0

I have a text file infile.txt that contains the following string:

[ A ]
1
2
[ B ]
3
[ C
4
5 
[ D ]

I wish to use both grep and sed to print the lines that start with [ and end with ]. Thus my desired output from grep and sed is:

[ A ]
[ B ]
[ D ]

As a reality check, I will first try to print the lines that contain [:

grep "\[" infile.txt
grep -E "\[" infile.txt
sed -n '/\[/p' infile.txt
sed -nE '/\[/p' infile.txt

Each of the preceding commands gives this output:

[ A ]
[ B ]
[ C
[ D ]

Now I need to specify that the printed lines should start with [ and end with ]. This answer to this question suggests using the regular expression \[[^\]]*\]. However, all of the following commands give no output (empty string):

grep "\[[^\]]*\]" infile.txt
grep -E "\[[^\]]*\]" infile.txt
sed -n '/\[[^\]]*\]/p' infile.txt
sed -nE '/\[[^\]]*\]/p' infile.txt

But each of the following commands...

grep "\[*\]" infile.txt
grep -E "\[*\]" infile.txt
sed -n '/\[*\]/p' infile.txt
sed -nE '/\[*\]/p' infile.txt

...give the desired output:

[ A ]
[ B ]
[ D ]

Why doesn't the regular expression \[[^\]]*\] -- again, from this answer to this question -- work for my text?

Andrew
  • 16,855

2 Answers2

1
grep -x '\[.*\]'

Should be enough to match on lines that start with [ and end in ] (with any number (*) of characters (.) in between).
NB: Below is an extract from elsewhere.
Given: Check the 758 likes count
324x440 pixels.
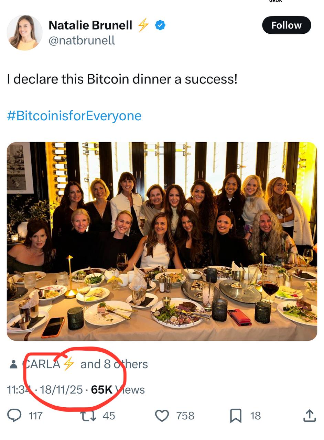Looking at the screenshot, I should [x=184, y=416].
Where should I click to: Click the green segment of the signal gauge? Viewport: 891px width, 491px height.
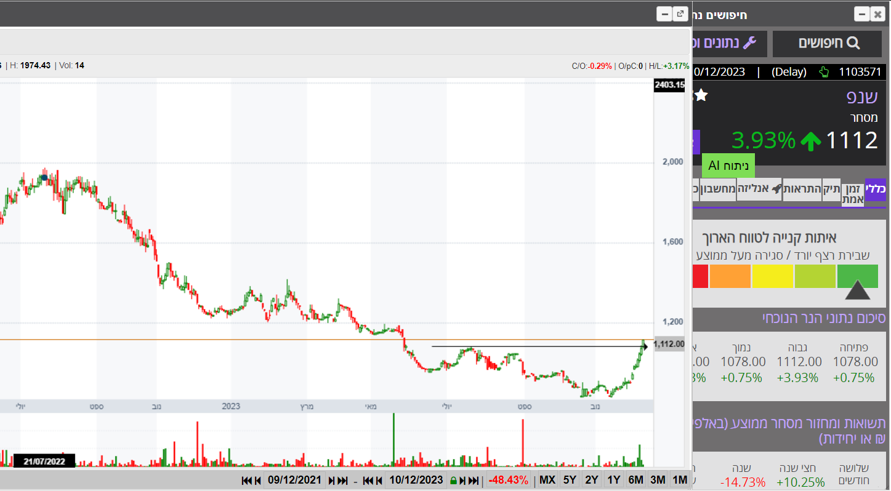(x=857, y=276)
-x in effect adds an implicit ^ at the start and $ at the end so that would be the same as:

grep '^\[.*\]$'

Same with ERE or sed:

grep -xE '\[.*\]'
grep -E '^\[.*\]$'
sed '/^\[.*\]$/!d'
sed -n '/^\[.*\]$/p'
sed -E '/^\[.*\]$/!d'
sed -En '/^\[.*\]$/p'

Your:

\[[^\]]*\]

Matches on a [ followed by a character other than backslash ([^\]) followed by any number of ] characters followed by ].

To match on [ followed by any number of characters other than ], followed by ], the syntax is \[[^]]*\] or \[[^]]*] as the ] doesn't need to be escaped, though I'd still recommend to as there are regex or glob flavours where it's necessary.
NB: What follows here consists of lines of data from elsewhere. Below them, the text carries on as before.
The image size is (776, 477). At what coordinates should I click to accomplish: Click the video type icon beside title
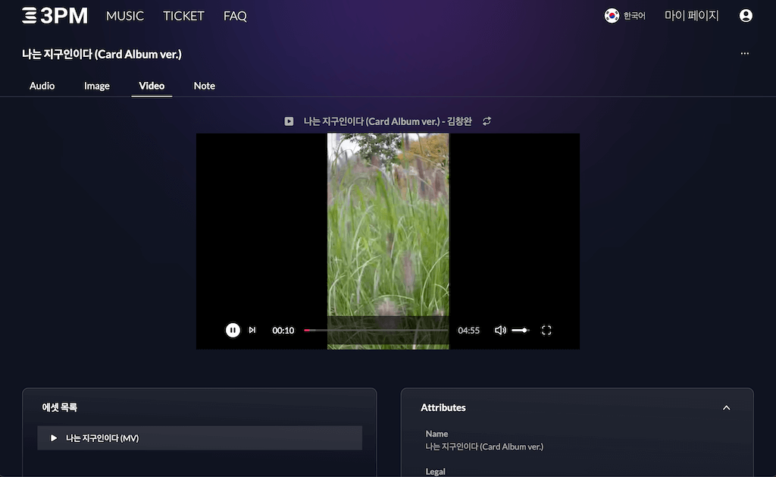pos(289,121)
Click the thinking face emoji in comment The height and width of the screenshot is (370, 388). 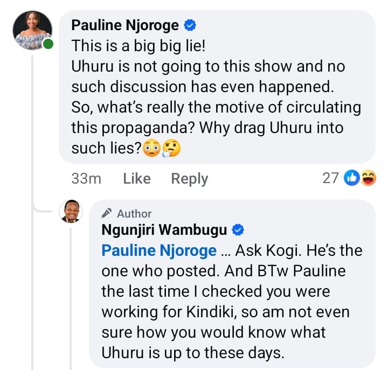click(172, 149)
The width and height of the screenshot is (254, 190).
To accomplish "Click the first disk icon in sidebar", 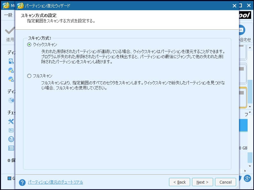I will click(11, 61).
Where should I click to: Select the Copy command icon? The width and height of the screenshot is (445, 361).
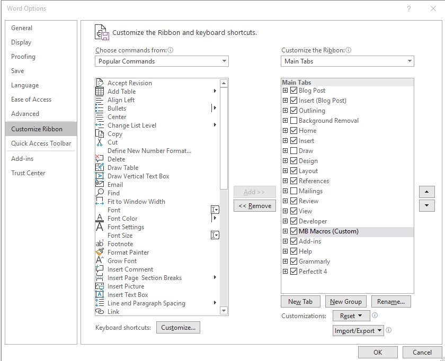click(100, 134)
Inside [...] in standard BRE or ERE (except in awk), \ is not special¹. Though again, there are regexp variants where it is special so I'd still recommend to use [\\x] instead of [\x] for instance to match on either \ or x.

There are many different flavours of regexps. The ones at https://regexr.com/ as in your linked answer seem to be (some version of) PCRE (perl-compatible regular expressions) which some implementations of grep or sed support with -P or -R or -x perl and where \ can be used for escaping ] inside bracket expressions.

See also: Why does my regular expression work in X but not in Y?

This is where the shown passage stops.